- Written problem
Lay out the lines of all the items below as a numbered list, leaving out blank lines and the pictures.

[Screen-element location records]
>> START

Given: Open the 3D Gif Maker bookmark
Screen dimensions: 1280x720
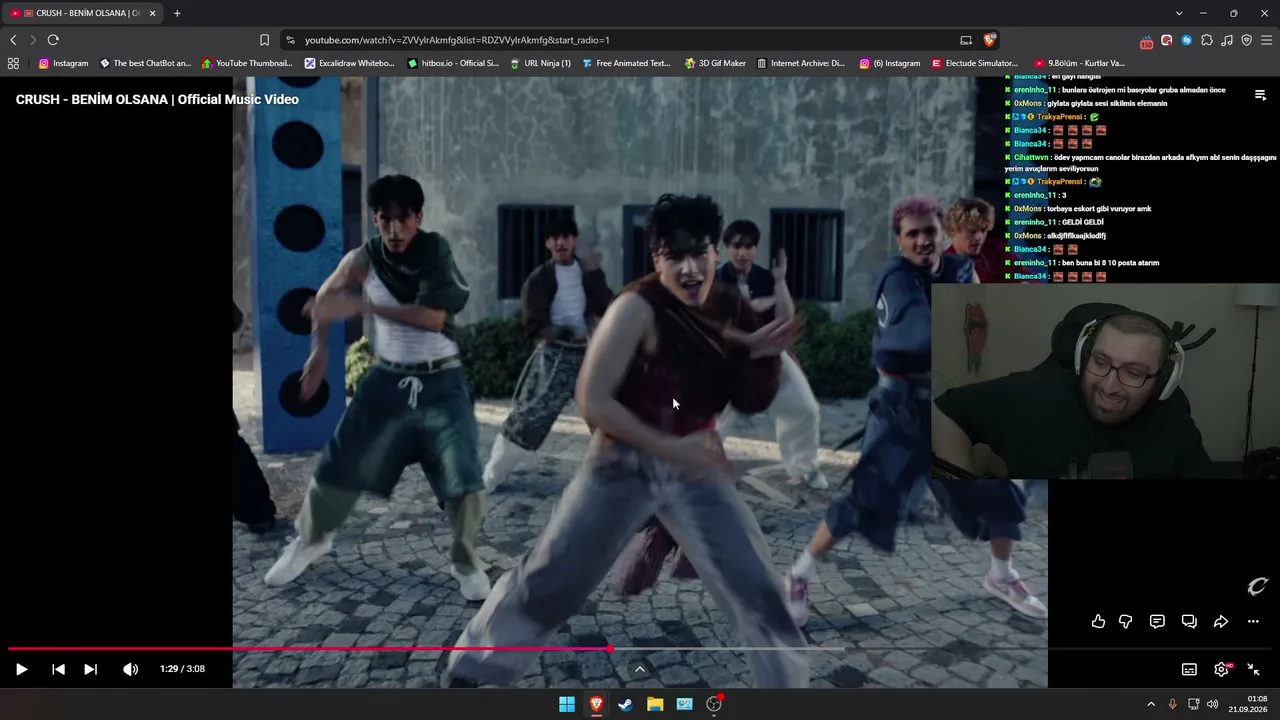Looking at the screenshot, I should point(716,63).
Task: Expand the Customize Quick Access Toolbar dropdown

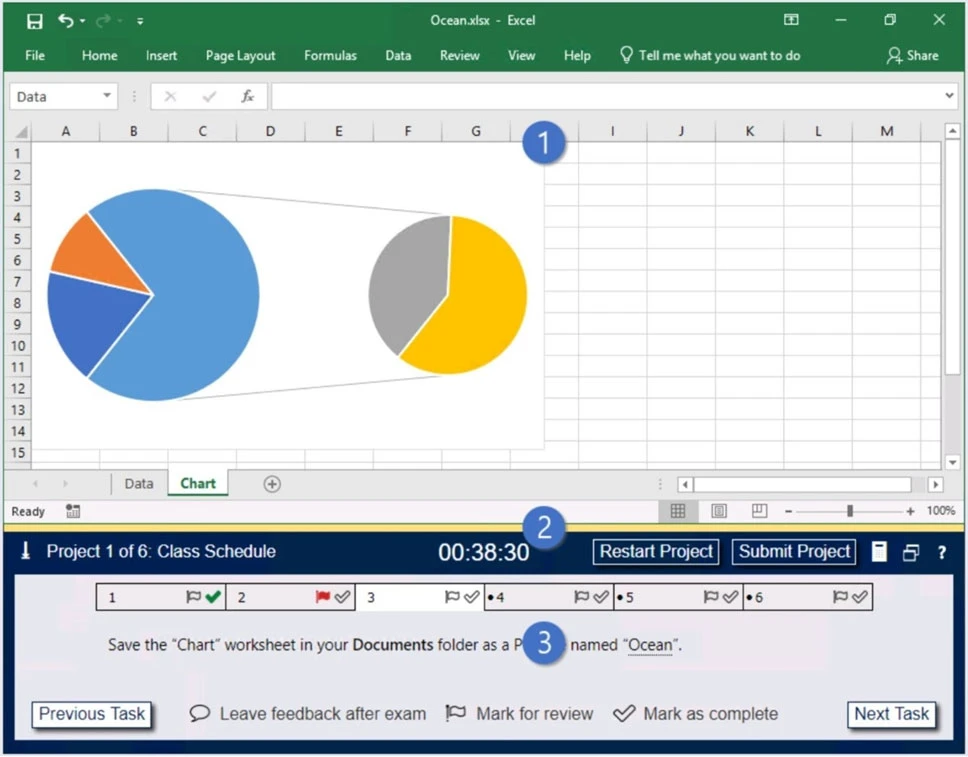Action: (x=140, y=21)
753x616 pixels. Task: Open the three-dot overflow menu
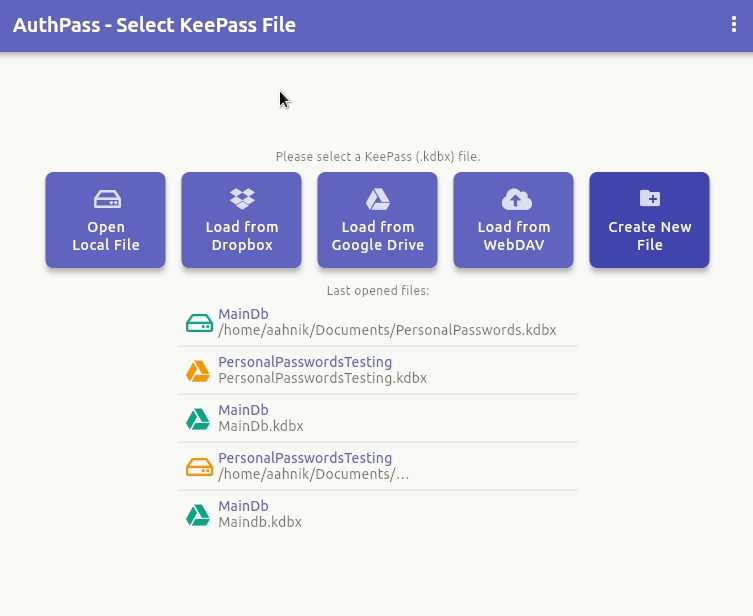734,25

>> END

- Answer to the task
1. Given: Open the 3D Gif Maker bookmark
2. Screen dimensions: 1280x720
3. Looking at the screenshot, I should point(716,63).
4. Task: Expand the Customize Quick Access Toolbar dropdown
5. Action: (x=140, y=21)
6. 753x616 pixels. Task: Open the three-dot overflow menu
7. 734,25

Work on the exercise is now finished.